→ Assigned task: Print, please, exactly the lines from the one with "Click the 'Name:' label" through the final line of the data below, with both ends included and the pictures left out.

___ Working data ___

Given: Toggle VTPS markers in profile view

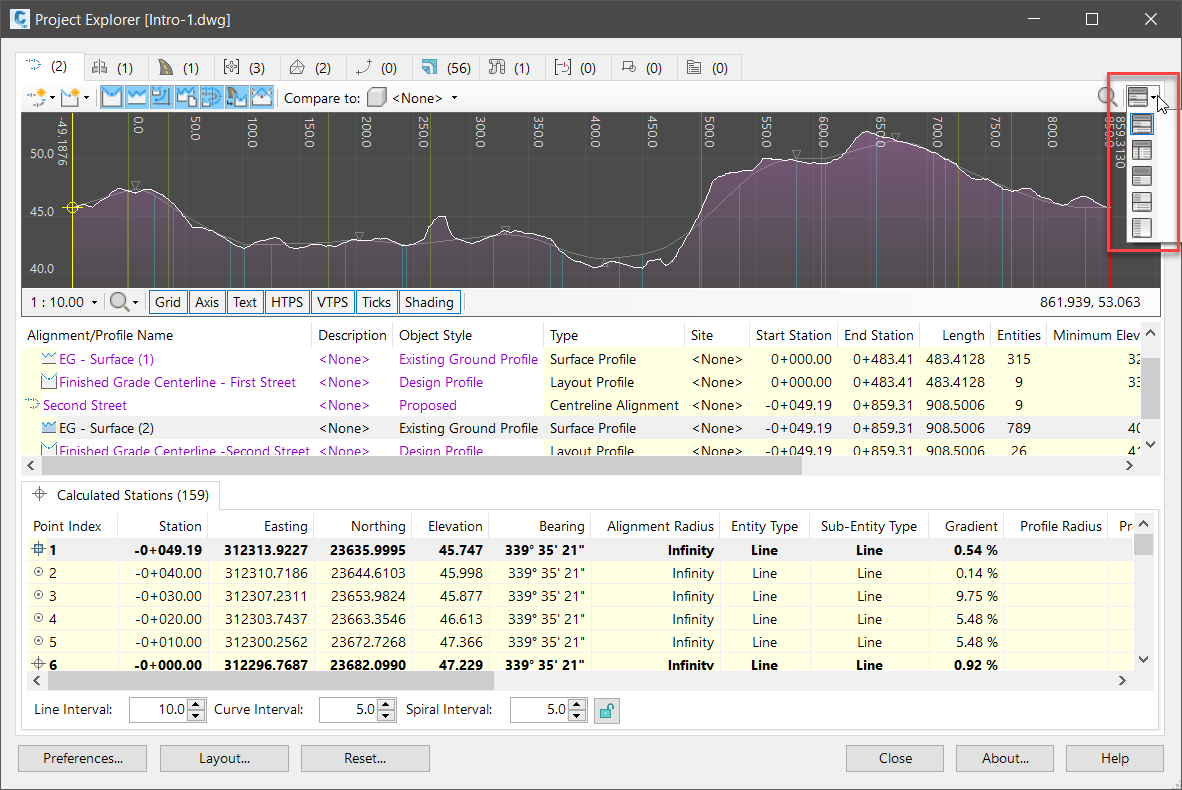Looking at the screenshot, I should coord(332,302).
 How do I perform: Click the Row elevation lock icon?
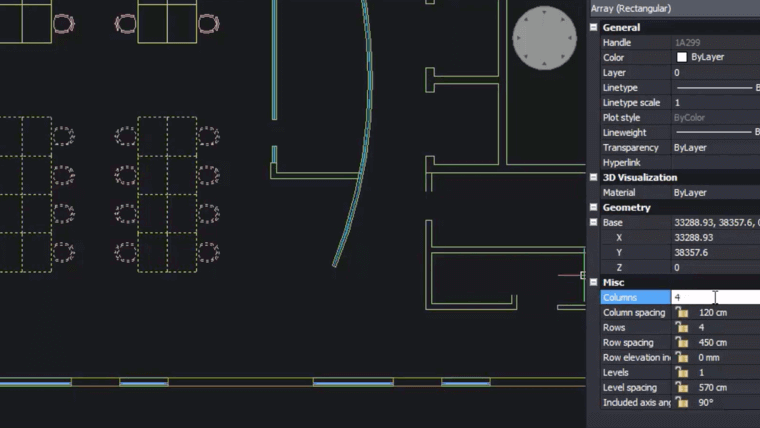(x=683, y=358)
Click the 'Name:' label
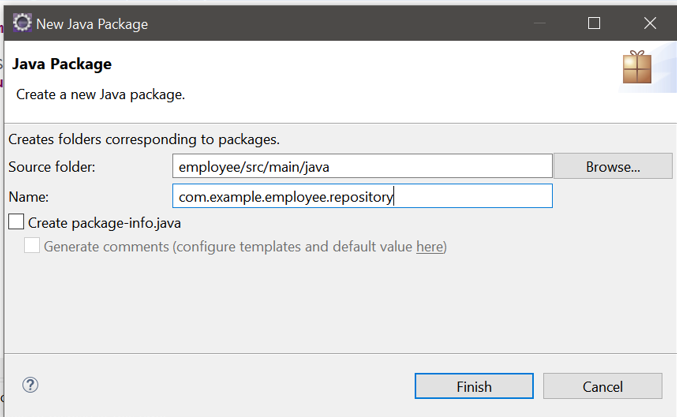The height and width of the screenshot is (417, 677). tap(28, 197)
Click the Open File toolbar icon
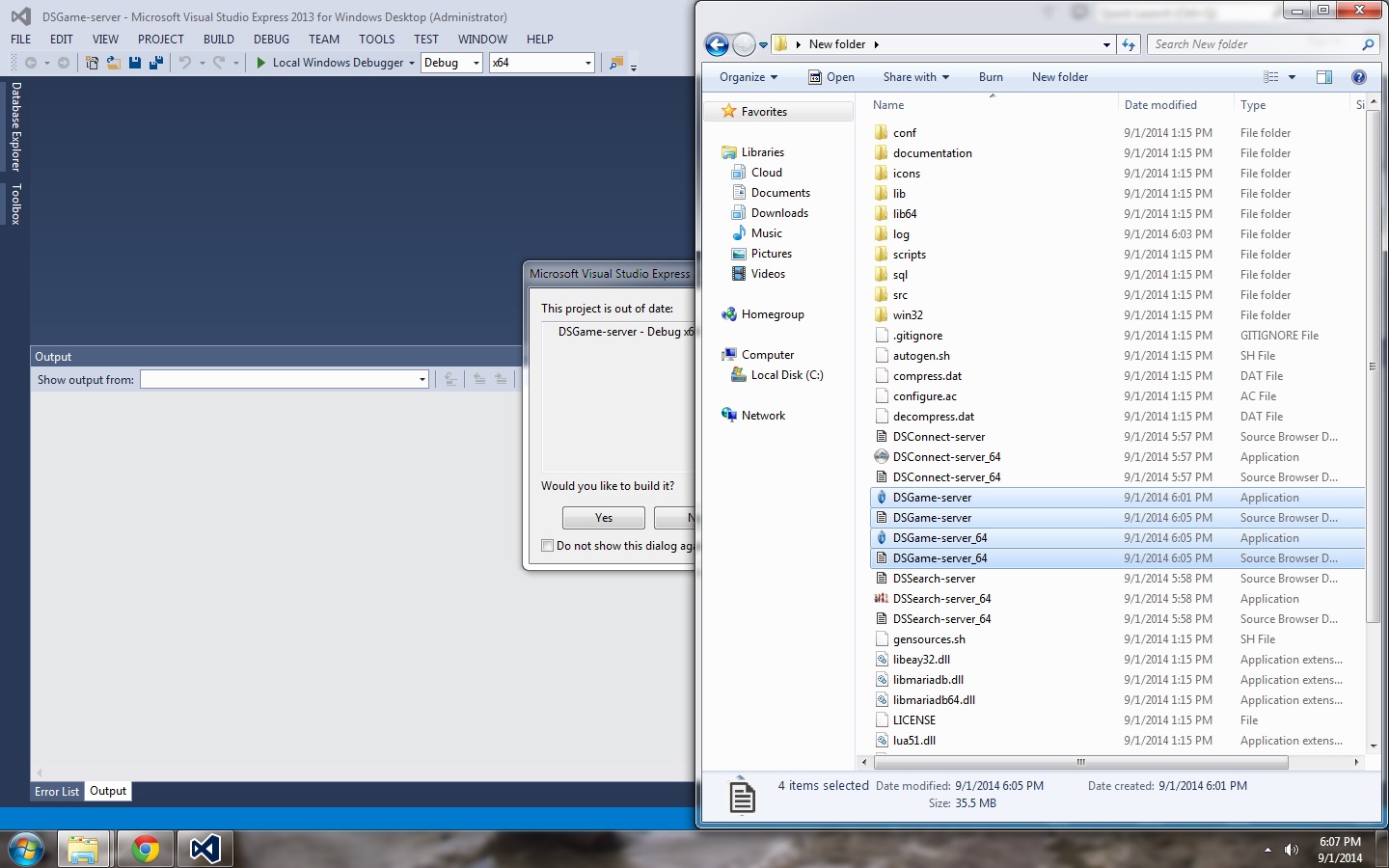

___

→ Reply:
Click the 'Name:' label
The height and width of the screenshot is (417, 677). tap(28, 197)
Click the Open File toolbar icon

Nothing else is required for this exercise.